Mark MacEachern’s blog is an interesting mix of posts about systematic reviews, evidence-based medicine, art, music and more.

Womens’ Health News

  • Written by Rachel Walden (Associate Dean, Department of Learning Resources, Quillen College of Medicine)
  • Twitter handle: @rachel_w

As with several of the other bloggers, while her last post is almost a year old, Rachel Walden is very active on twitter. As the name suggests, this is a passionate blog about women’s health issues, and Walden deals with some tough topics on her blog.

MLA Full Speed Ahead

  • Community blog written by Medical Library Association members, sections, chapters, committees etc as well as other health information organizations
  • Twitter handle: @MedLibAssn (I should note here that this handle is for the whole association, not exclusively for the blog – as far as I can tell there isn’t a specific twitter account for this blog)

Created in March of 2015 to discuss the MLA strategic plan and generate conversation. According to their main descriptive post, they welcome submissions about  “how you’re living out the principles of change, growth, and innovation. Tell us about what’s going on in your chapter or region, what your section or SIG is doing, or how you’re moving things forward in your own library” (Lund, 2015).

Eagle Dawg

  • Written by Nikki Detmar (Health Sciences Curriculum Design Librarian at the University of Washington)
  • Twitter handle: @eagledawg

In addition to being a great blog, Nikki Detmar’s blogroll (bottom left hand side of page) was also highlighted as a good source for Medical Library blogs. You’ll recognize quite a few from this post, but also a number of other blogs that I haven’t yet had the chance to explore. Absolutely worth checking out.

Librarian in the City

  • Written by Lisa Federer (Research Data Informationist, NIH Library,
    National Institutes of Health)
  • Twitter handle: @lisafederer

This recommendation was one of my favourites. I’m sorry to bias things (I remained coolly neutral in my summarized email to the medlib listservs – notice how I’ve even put this one in the middle so as not to over-privilege it?), but personally I found it the perfect combination of humour/topics/interests for me.

Library Day in the Life

This blog actually stopped posting in 2012, but is archived for your reading pleasure!

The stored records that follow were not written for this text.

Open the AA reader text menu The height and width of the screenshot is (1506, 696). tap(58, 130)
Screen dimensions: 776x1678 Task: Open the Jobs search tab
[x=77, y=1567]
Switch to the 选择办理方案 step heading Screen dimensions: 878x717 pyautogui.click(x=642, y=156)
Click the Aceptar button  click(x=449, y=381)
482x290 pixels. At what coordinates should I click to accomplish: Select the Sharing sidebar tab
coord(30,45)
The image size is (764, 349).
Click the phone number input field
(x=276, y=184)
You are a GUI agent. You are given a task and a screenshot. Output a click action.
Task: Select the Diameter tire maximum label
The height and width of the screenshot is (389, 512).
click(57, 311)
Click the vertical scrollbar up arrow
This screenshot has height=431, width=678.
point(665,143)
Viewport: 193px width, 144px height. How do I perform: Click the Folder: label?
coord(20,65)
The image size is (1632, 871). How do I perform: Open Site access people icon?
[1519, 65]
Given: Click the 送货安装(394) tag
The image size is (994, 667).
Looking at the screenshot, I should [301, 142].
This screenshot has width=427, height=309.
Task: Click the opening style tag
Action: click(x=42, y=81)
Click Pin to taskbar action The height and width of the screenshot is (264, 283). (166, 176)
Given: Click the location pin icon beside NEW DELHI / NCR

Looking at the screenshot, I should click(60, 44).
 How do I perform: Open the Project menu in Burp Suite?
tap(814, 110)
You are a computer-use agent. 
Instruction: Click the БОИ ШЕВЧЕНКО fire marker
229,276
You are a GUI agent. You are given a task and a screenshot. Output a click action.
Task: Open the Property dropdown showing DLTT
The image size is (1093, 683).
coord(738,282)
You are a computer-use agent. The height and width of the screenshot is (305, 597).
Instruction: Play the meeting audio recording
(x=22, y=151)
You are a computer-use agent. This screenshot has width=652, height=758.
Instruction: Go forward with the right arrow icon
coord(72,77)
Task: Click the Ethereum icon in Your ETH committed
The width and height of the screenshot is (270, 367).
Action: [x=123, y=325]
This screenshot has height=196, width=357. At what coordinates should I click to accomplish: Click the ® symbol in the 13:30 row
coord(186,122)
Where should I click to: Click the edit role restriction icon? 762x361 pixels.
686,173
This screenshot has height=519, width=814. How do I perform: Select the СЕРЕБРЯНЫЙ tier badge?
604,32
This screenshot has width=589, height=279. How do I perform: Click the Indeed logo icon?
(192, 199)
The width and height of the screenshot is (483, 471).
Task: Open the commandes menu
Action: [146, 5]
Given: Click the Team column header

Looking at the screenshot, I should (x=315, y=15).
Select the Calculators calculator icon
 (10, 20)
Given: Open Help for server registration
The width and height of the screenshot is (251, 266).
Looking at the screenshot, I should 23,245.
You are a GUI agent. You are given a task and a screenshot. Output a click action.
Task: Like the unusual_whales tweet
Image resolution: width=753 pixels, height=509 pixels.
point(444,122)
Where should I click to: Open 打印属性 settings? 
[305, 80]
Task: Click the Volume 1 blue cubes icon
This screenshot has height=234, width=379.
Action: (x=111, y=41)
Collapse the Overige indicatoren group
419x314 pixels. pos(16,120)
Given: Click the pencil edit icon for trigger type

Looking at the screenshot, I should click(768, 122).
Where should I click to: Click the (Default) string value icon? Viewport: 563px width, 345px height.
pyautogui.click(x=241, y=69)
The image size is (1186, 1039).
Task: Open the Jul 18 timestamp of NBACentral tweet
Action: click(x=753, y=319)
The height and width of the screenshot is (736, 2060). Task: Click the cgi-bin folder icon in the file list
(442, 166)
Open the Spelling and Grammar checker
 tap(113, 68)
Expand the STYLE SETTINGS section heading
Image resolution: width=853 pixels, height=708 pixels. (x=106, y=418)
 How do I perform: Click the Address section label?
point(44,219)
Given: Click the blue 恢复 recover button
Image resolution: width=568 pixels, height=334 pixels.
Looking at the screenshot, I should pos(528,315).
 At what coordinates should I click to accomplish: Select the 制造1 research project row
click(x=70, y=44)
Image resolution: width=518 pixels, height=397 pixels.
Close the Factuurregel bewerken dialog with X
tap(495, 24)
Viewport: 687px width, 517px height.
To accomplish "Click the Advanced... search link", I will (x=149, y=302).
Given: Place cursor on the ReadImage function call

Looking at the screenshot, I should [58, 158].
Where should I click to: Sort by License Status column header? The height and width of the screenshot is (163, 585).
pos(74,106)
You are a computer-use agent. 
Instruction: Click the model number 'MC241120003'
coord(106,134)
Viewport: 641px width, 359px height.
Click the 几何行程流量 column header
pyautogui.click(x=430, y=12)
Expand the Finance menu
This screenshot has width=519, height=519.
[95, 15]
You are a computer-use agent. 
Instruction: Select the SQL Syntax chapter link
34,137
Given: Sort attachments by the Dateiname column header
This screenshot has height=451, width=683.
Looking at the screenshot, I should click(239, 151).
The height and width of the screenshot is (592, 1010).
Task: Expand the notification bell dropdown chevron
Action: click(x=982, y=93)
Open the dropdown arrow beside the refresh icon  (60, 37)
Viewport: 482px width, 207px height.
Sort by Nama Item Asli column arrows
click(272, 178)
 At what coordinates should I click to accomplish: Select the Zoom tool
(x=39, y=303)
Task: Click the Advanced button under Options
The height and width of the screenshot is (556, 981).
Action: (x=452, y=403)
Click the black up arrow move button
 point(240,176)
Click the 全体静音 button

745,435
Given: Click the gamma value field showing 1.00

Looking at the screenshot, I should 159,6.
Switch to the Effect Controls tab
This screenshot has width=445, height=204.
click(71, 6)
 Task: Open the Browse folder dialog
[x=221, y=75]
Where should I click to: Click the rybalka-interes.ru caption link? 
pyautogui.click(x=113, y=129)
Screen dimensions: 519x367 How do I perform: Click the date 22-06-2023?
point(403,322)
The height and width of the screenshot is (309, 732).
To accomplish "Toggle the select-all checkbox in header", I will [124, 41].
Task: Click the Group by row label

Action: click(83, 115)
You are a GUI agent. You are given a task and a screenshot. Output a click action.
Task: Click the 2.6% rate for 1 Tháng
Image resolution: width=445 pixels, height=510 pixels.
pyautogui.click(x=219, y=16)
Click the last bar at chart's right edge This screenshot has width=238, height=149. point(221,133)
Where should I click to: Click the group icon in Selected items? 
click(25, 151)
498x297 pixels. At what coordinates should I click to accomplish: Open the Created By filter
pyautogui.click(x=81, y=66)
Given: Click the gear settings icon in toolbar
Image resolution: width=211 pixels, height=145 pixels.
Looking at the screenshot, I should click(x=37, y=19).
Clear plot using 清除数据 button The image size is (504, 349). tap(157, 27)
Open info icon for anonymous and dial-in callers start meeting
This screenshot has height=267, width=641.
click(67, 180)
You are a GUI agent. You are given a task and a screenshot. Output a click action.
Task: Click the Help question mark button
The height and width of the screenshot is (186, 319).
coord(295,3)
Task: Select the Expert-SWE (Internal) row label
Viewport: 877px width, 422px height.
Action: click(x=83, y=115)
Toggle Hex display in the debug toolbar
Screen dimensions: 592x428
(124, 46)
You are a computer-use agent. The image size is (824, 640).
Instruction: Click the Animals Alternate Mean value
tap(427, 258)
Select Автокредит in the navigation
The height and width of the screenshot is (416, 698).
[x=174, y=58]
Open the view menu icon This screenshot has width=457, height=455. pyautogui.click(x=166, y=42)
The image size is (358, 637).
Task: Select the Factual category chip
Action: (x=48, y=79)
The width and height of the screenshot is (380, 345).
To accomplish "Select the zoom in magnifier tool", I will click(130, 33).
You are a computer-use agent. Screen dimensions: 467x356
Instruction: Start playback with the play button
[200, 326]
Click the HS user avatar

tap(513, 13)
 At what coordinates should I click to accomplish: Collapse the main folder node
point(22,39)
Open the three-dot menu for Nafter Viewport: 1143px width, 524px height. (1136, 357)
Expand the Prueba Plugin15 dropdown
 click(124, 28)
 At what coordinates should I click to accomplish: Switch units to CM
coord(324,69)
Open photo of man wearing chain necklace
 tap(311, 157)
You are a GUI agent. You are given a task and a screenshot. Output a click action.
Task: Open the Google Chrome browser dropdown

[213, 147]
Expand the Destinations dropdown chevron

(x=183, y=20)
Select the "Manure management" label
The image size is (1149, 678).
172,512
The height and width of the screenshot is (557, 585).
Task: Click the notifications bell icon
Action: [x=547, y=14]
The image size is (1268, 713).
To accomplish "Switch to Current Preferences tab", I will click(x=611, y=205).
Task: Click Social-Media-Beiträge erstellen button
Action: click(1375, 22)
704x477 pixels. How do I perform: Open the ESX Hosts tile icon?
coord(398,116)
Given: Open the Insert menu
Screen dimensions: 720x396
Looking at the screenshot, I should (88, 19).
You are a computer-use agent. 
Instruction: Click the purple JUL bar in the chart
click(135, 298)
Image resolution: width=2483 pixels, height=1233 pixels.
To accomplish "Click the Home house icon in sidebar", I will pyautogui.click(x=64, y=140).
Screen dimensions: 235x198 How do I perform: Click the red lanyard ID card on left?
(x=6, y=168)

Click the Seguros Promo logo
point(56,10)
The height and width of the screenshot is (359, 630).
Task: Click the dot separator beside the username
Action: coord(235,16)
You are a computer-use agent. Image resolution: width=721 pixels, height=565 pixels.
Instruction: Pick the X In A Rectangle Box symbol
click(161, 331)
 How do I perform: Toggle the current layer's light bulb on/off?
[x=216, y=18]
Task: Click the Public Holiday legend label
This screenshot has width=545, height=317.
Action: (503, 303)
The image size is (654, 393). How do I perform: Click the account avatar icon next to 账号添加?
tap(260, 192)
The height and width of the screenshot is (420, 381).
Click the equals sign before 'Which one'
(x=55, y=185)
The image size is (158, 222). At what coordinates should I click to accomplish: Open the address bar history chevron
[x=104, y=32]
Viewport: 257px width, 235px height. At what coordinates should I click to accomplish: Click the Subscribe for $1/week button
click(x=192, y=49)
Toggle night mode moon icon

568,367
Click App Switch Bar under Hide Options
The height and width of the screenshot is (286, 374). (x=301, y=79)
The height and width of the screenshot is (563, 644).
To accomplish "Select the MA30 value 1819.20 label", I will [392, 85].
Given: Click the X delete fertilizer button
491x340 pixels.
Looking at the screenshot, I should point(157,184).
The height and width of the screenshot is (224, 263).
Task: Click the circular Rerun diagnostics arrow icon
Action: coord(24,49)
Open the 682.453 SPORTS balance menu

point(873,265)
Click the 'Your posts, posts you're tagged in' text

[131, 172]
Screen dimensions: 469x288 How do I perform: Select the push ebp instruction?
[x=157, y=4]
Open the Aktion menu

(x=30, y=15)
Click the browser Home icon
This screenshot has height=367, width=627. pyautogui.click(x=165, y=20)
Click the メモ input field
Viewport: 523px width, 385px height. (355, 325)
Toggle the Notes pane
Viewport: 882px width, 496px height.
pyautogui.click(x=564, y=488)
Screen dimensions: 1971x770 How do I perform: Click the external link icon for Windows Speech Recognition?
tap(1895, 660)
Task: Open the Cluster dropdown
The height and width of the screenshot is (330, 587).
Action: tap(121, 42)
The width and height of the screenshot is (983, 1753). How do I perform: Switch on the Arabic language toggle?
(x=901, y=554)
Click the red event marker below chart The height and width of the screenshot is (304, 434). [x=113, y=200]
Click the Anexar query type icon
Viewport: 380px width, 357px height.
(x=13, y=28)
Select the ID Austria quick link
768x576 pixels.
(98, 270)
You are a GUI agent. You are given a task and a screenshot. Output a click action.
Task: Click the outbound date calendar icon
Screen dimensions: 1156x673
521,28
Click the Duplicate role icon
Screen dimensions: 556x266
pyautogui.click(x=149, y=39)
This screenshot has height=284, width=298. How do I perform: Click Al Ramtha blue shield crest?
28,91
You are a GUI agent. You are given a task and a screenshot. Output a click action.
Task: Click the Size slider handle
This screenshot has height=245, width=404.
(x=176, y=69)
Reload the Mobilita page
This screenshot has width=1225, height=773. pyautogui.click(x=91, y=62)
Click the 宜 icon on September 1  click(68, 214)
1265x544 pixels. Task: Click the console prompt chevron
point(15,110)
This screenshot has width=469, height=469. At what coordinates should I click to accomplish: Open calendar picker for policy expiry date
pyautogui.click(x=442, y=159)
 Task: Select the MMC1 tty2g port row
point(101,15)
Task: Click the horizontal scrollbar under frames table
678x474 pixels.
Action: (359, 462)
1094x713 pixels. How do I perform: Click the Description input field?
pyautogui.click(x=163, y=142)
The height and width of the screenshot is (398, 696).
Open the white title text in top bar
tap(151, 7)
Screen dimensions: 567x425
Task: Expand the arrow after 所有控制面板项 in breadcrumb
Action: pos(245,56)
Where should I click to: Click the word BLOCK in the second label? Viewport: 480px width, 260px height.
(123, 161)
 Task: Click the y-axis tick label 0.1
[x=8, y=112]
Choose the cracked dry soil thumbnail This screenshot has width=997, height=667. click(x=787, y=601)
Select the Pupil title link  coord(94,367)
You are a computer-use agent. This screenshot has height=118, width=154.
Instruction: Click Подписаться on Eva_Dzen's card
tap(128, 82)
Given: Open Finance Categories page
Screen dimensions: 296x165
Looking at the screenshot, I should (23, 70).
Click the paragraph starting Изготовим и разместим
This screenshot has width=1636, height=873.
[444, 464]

This was a blog project in which “librarians, library staff and library students from all over the globe shared a day (or week) in their life through blog posts, photos, video and Twitter updates” (Newman, 2012), and was recommended as a potentially useful resource for aspiring librarians/information specialists.

Hack My Library School

  • This blog isn’t focused solely on medical librarianship, but is rather a community blog  “by, for, and about” MLIS students, covering also sorts of topics.
  • Twitter handle: @hacklibschool

This was an interesting description that I received about this blog, and thought I’d preserve it for this post: “I actually really like HackMyLibrarySchool as a reader, but as a professor have cringed quite a few times when I read the evident misconceptions that a lot of students have about the general MLS, let alone any specializations within the MLS. I tend to see HackMLS as a representation of what students think — for good and bad.”

More Medical Library Blogs:

Looking for more? Here’s a list from the LIS Wiki: http://liswiki.org/wiki/Weblogs_-_Medical_Librarianship

Health Sciences Library Books:

Some books were also recommended by listservers:

  • Ennis, L., & Mitchell, N. (2010). The accidental health sciences librarian. Medford, N.J.: Information Today, Inc. 
  • Wood, M. (2014). Health sciences librarianship. Lanham: Rowman & Littlefield Publishers.